The answer must be the number of lines in the listing below that contain "agent", and nothing else.

→ Excerpted records
·····

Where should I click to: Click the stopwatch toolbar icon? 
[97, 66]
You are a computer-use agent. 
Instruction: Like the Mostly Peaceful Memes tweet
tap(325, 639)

·····

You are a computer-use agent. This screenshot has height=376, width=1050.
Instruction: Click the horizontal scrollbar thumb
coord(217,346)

·····

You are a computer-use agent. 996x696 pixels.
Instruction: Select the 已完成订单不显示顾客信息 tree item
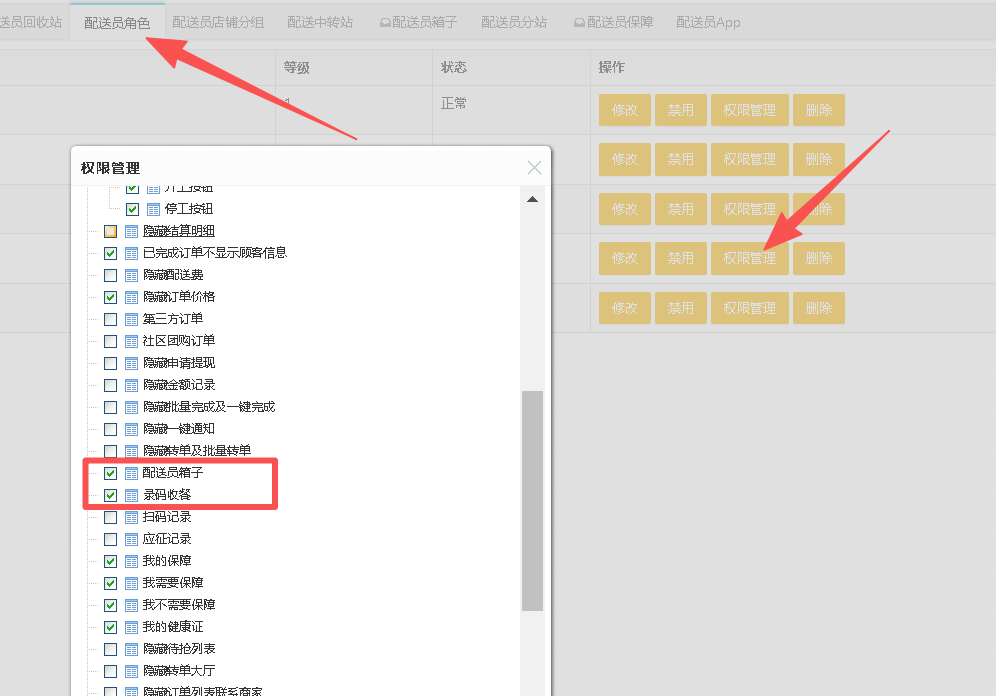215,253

·····

→ Reply
3